What this task involves - Exclude all pictures, then copy each of the records exactly as written.

─── Raw data ───

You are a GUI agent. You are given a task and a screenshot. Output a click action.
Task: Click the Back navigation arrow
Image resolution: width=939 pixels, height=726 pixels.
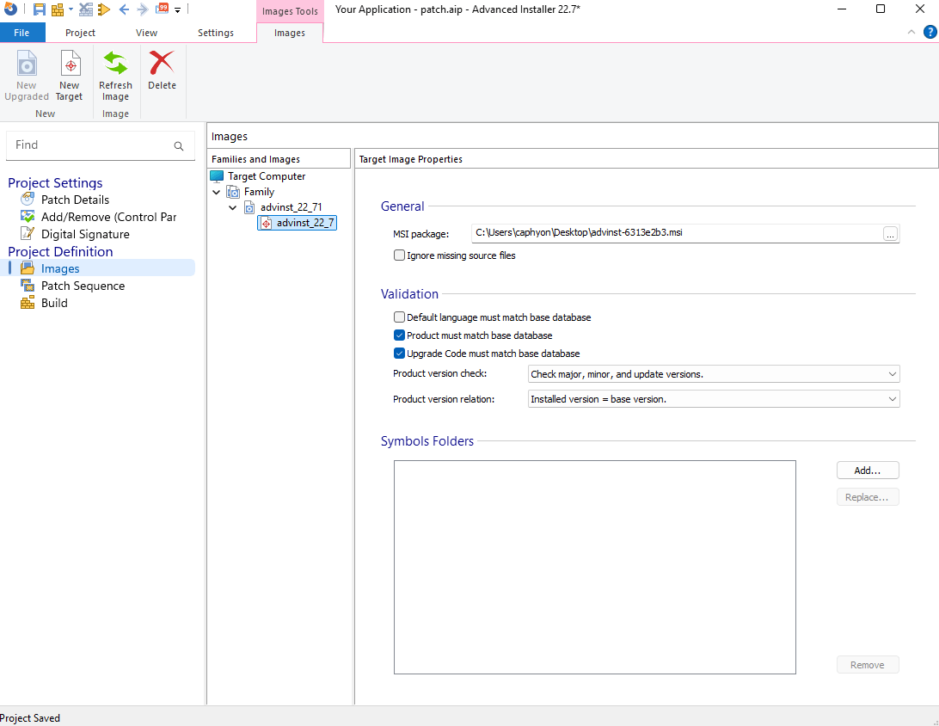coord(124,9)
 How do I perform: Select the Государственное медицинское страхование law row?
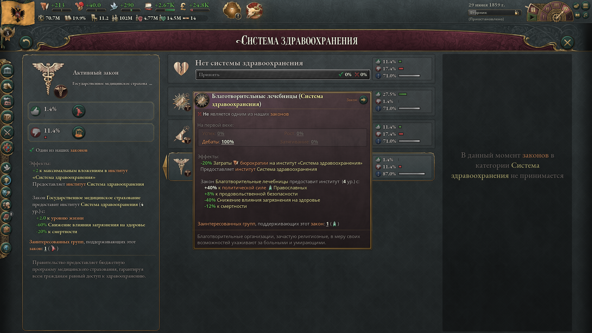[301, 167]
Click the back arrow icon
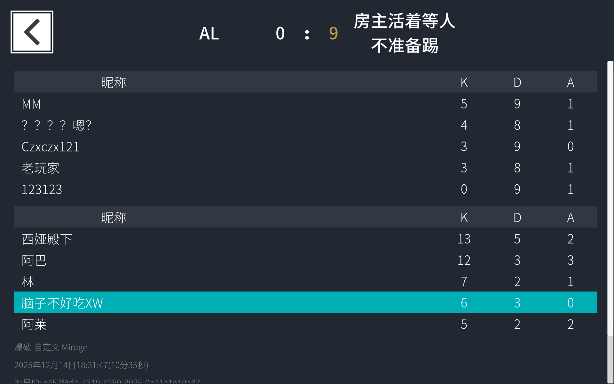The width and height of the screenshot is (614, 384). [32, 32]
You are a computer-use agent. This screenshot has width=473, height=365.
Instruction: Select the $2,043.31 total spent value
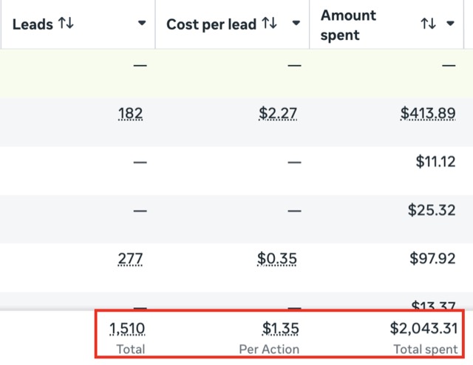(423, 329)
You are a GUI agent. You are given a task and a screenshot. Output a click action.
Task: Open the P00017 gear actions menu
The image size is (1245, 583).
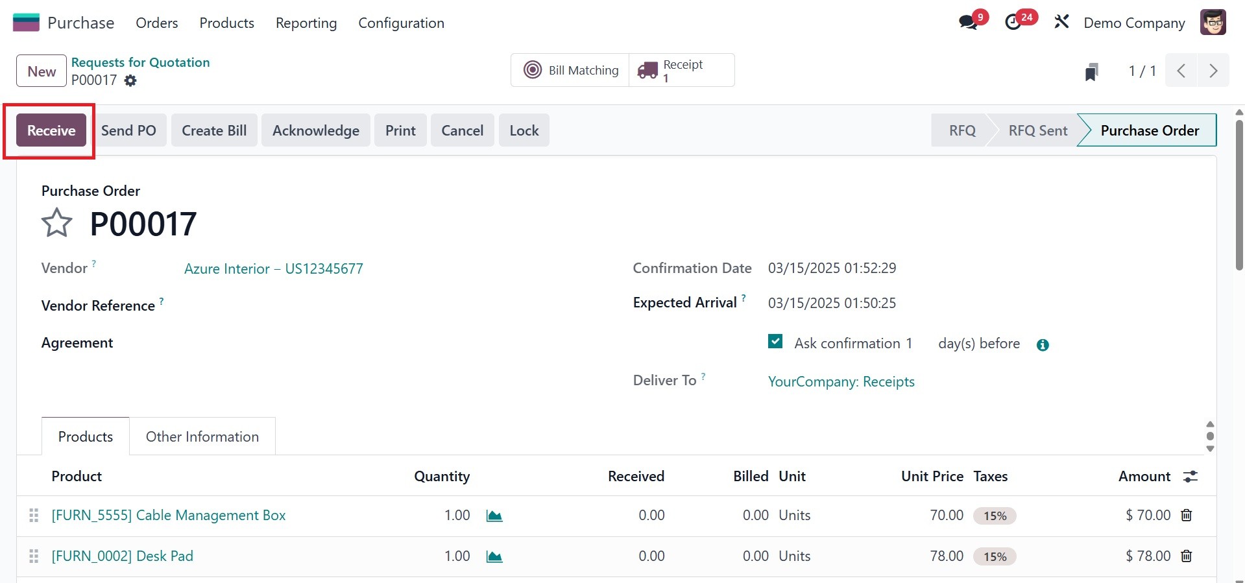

───

Reply to the exercise -
You are a GUI agent. You are given a task and a screenshot. Output a click action.
Task: Click the Back navigation arrow
Image resolution: width=939 pixels, height=726 pixels.
coord(124,9)
 How do I perform: Select the Государственное медицинское страхование law row?
[301, 167]
Click the back arrow icon
The width and height of the screenshot is (614, 384). [32, 32]
You are a computer-use agent. This screenshot has width=473, height=365.
Instruction: Select the $2,043.31 total spent value
(423, 329)
You are a GUI agent. You are given a task and a screenshot. Output a click action.
Task: Open the P00017 gear actions menu
The image size is (1245, 583).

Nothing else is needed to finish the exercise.